This is just scratching the surface of what Alexa is capable of with Routines. The limit depends on how many smart devices you have in your home for the assistant to communicate with. Fill the house with Philips Hue light bulbs, a Nest smart thermostat and a connected coffee machine, and Alexa will take care of your morning routine for you.
Another routine could see Alexa switch everything off and turn the heating down when you say 'Alexa, bedtime', or dim the lights and close the window blinds when you say "Alexa, it's movie night".
How to set up Alexa Routines
Creating your first Alexa routine is simple and takes just a couple of minutes in the Alexa app. To get started, follow these instructions:
- Open the Alexa smartphone app
- Tap on More in the lower-right corner
- Tap on Routines
- Tap the + icon in the top-right corner
Creating a routine with the Alexa appGearBrain
On this page you are asked to give the routine a name (such as Good Morning), pick what happens to trigger the routine. This could be a schedule, a voice command, the press of an Echo Button, or the action of another smart home device. After this, tap on the 'add action' button and pick what should happen when the routine begins. You can add multiple actions and decide which order they occur in.
One of the actions, called Wait, gives you the option of breaking the routine up into sections with gaps between. For example, you can set Alexa to turn on your bedroom lights, then wait five minutes before reading out the news headlines and weather forecast. Alexa could then be programmed to wait 20 minutes (while you have a shower, for example) then turn on your desk lights and fire up the coffee machine. The time between each segment of the routine can be set to anything from five seconds to 55 minutes.
Creating a routine with the Alexa appGearBrain
If you don't like the idea of Alexa talking to you at 7am, that's fine. You can just pick smart home actions like switching lights and other devices on — there's no need to have her speak at all.
Once you have created a routine (or several) you can test them out by pressing the blue play button, seen in the final screenshot in the image above. To edit a routine, just tap on it on that same screen of the Alexa app. To delete it, tap on the routine then tap on the icon with three dots in the top-right corner and tap Delete Routine.
The Alexa app lets you set up as many routines as you want. We think having one to switch things on in the morning, one to turn everything off at night, and several to quickly adjust several lights at once are the most useful. But there is plenty of scope for creativity here, just as with other smart home automation platforms like IFTTT (If This, Then That) and the routines function of Google Home. Apple's Home app has a similar Siri-controlled system called Automations.

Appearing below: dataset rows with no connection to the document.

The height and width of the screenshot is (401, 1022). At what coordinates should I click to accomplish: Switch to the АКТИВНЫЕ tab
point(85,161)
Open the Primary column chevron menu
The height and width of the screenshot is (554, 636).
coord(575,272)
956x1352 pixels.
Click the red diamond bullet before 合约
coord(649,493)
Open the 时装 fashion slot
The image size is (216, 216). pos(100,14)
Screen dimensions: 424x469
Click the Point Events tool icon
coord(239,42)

Smart light control with routines used to be quite basic, but Amazon has improved things over the years. You can now have Alexa set your lights however you like. For example, I use Philips Hue lighting and can have Alexa pick from any of the scenes I already have in the Hue app, including defaults and scenes I have created myself. The only control missing from the Alexa routine system here is adjusting lights over time, so lights can't be set to gradually change using a routine.
Make Alexa speak, and even say whatever you like
Routines can also make Alexa speak. There are several default phrases to pick from, like 'good morning', as well as a set of fairly cringeworthy jokes and compliments, and ways to say the assistant is happy you are home. This is all quite gimmicky, but could be fun if you have kids at home.

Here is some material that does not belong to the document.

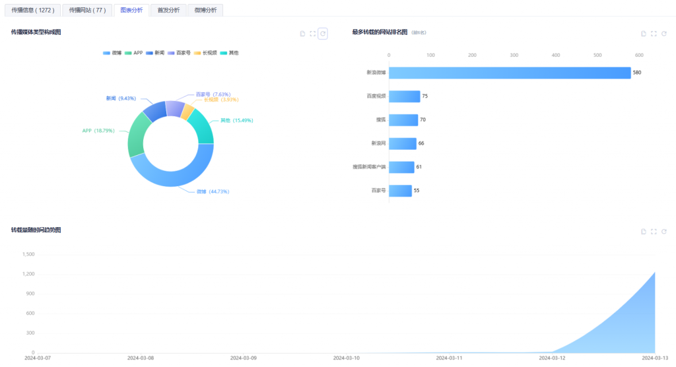Refresh the media type composition donut chart
Image resolution: width=676 pixels, height=367 pixels.
(x=323, y=34)
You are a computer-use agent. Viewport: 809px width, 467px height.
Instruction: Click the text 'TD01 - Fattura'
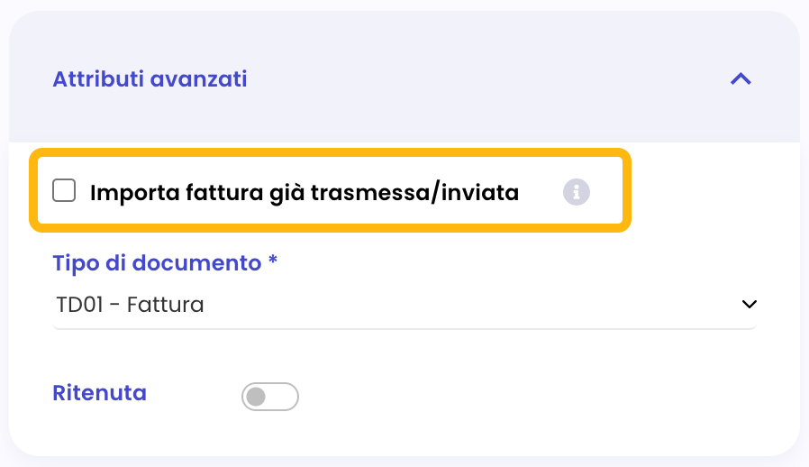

It is also possible to type a message for Alexa to say. For example, I once created a routine where Alexa would prompt me to answer the door when a Ring Video Doorbell was rung. Sure, it isn't necessary, but my housemates found it amusing.
Naturally, the power and usefulness of routines depend on how many smart home devices you have, and how much of their operation you would like to automate. We look forward to creating more complex routines as our smart home expands.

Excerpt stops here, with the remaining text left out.